Cumhurbaşkanı Erdoğan'ın, Özbekistan ziyaretine ilişkin değerlendirmesi şöyle:
'Ey Amerika, sen ne kadar büyük olursan ol haklı değilsin, İsrail haklı değil'
İlk günden bu yana Gazze meselesinde çok kararlı bir duruş sergilediniz. Meseleyi sahiplendiniz, dünya platformuna taşımakta öncülük ettiniz. Siz bu yola çıktığınızda, diğer liderlerin sessiz kaldığını, adım atmadığını gördük. Sizin bu kararlı çıkışınız neticesinde sessiz liderlerin de sizinle birlikte bu meselenin çözümü konusunda sizin yanınızda yer aldığını gördük. BM Genel Sekreteri Antonio Guterres’in bile bu zamana kadar görmediğimiz, beklenmedik bir cesaret örneği sergilediğini gördük. Bu süreçte sizin liderliğinizde atılan adımlar, sonucu nereye yöneltir? Gelinen noktada ateşin sönmesi yönünde olumlu bir gelişme mi olur, yoksa herkesin korktuğu ateşin yayılması meselesi mi gerçekleşir?
İsrail bu zulmü, barbarlığı sergilemeye eğer devam ediyorsa, burada tüm ülke liderlerinin düşünmesi gereken bir şeyler var demektir. Biz duruşumuzu baştan beri cesaretle ortaya koyduk ve bunu yapmaya devam ediyoruz.

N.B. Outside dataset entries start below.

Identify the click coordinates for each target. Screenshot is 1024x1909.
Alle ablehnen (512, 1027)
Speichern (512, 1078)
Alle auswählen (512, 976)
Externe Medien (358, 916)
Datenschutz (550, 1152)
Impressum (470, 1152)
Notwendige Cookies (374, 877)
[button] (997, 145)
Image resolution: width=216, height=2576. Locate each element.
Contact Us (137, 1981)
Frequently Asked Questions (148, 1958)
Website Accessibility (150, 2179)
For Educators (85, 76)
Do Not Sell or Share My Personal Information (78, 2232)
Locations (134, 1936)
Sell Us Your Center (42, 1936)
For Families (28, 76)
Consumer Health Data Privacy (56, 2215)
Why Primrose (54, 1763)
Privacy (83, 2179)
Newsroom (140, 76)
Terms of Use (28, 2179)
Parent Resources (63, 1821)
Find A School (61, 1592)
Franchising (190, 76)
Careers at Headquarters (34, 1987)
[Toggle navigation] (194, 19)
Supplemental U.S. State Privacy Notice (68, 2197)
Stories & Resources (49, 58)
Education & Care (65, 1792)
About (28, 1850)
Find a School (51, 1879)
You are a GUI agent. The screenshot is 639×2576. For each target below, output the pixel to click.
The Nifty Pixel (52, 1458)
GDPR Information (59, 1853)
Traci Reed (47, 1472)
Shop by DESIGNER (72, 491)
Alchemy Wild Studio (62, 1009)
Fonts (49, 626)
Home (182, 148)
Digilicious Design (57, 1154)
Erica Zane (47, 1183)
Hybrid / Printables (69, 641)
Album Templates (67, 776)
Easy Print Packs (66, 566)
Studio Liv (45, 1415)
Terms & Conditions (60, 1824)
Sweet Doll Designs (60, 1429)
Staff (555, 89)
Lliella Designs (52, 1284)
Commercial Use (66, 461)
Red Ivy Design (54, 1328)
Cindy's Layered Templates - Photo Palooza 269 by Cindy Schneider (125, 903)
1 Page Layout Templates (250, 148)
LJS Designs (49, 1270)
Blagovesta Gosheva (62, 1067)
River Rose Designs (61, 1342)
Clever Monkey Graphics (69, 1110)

İsrail, Filistinlileri bugün katletmeye başlamadı. Bu işin bir geçmişi var. Mazisi 1947’lere kadar dayanıyor. Eğer, ben Birleşmiş Milletler Genel Kurulu'nda 1947 haritasıyla bugünkü haritayı mukayeseli bir şekilde orada tüm dünyaya haykırdıysam bunun bir nedeni var. Bunu yaparken bir şeyleri ortaya koyuyorum. Bu katliamlar 1947’den itibaren başladı ve o günden bugüne Filistinlilerin barındıkları, kaldıkları yerler ne kadardı, bugün ne kadar? İsrail'in o topraklardaki durumu neydi, bugün ne? Tüm bu hususlara dikkatlice baktığımızda adeta İsrail ile Filistin’in haritaları arasında bir değiş tokuş söz konusu.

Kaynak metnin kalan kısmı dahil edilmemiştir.